A ceux qui croient toujours que l'homosexualité est un lobby de victimes, ce documentaire instructif réveille les souffrances, les frustrations, les blessures... quelques cicatrices sont encore à vif. Bien sûr les moeurs ont évolué et le chemin parcouru est immense. Il y a encore 40 ans, "les fellations c'était des manières de prostituées". Le regard du cinéaste se porte sur deux axes. Les témoins, ordonnés, et l'Histoire, abyssale.

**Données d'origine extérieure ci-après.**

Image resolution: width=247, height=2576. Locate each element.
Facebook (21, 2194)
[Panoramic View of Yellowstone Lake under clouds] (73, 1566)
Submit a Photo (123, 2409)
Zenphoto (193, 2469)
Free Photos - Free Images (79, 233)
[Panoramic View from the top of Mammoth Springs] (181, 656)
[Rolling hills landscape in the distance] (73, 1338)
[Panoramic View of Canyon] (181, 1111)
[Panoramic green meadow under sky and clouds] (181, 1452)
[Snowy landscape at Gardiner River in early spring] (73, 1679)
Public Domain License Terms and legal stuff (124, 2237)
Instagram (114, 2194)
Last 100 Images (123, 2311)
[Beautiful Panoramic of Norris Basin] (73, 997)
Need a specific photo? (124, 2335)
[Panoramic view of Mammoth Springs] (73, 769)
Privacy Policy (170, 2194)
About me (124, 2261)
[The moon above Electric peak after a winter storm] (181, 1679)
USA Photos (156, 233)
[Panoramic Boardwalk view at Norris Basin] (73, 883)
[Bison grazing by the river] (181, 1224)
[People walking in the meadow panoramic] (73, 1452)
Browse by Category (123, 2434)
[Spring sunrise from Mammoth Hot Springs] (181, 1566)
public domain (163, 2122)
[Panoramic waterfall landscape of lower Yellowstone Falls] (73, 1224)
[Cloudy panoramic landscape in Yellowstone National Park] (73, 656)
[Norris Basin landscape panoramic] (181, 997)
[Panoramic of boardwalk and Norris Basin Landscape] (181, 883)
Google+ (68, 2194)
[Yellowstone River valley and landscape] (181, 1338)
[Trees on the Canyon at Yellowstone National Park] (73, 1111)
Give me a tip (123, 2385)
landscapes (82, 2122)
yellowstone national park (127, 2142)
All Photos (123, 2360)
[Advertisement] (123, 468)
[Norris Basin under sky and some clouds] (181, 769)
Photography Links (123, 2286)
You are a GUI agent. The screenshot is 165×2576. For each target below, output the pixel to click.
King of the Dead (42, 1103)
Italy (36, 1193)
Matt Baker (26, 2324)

Loin des clichés, rappelant les batailles passées, ces homos des villes et des champs, vieux couples ou célibataires libertins sont l'exact contraire des couvertures de Têtu et autres images superficielles (épilées ou pas) qui circulent pour faire fantasmer les uns ou les autres.

Et puis, par delà ces individus et ce mouvement sociétal, il y a aussi la critique d'un monde qui les a rejetés. Avec humour, philosophie, des mots crus ou bien réfléchis. C'est du réel, du brutal. "De cette sexualité polymorphe si chère à Freud, les parents savaient nous la rendre conformiste"... Et voilà leurs désirs tués, étouffés, morts. La femme est encore une usine à bébés, avant la Loi Veil. L'homosexualité une maladie psychiatrique - "ça te foutait un sacré doute!" - jusqu'à l'arrivée de Mitterrand au pouvoir. Tout conduit à être hétérosexuel :"il faut du cran pour s'imposer face à ça".

La honte se dispute avec la frustration et se conjugue avec les dépressions. Certains s'expatriaient. Fuites en avant, échappées belles, tentations exotiques... Dans cette préhistoire, les homos sont clandestins, cachés, "underground". Les luttes féministes et le mouvement punk les absorbent. Confusion des genres. Ce ne sont pas des déviances mais souvent des déviations pour arriver enfin à bon port.

De l'aveu de tous, beaucoup de temps, les plus belles années?, a été perdu. Derrière les discours historiques, les réflexions sociologiques, c'est l'humain qui transpire, qui s'exprime avec simplicité, vérité. Ce n'est pas un documentaire comme les autres. Les récits qui s'entrecroisent sont ceux d'anciens combattants qui aujourd'hui peuvent vivre à coeur ouvert. Et parler. Le verbe libère les chaînes.

Les invisibles c'est la composition subtile et lumineuse d'une France pas comme les autres. Un puzzle qui croise cathos, cocos, intellos. Aimer son prochain, même s'il est autre, différent. C'est finalement une entreprise de banalisation, un hymne à l'égalité, un plaidoyer pour la normalité. Et c'est tout simplement beau.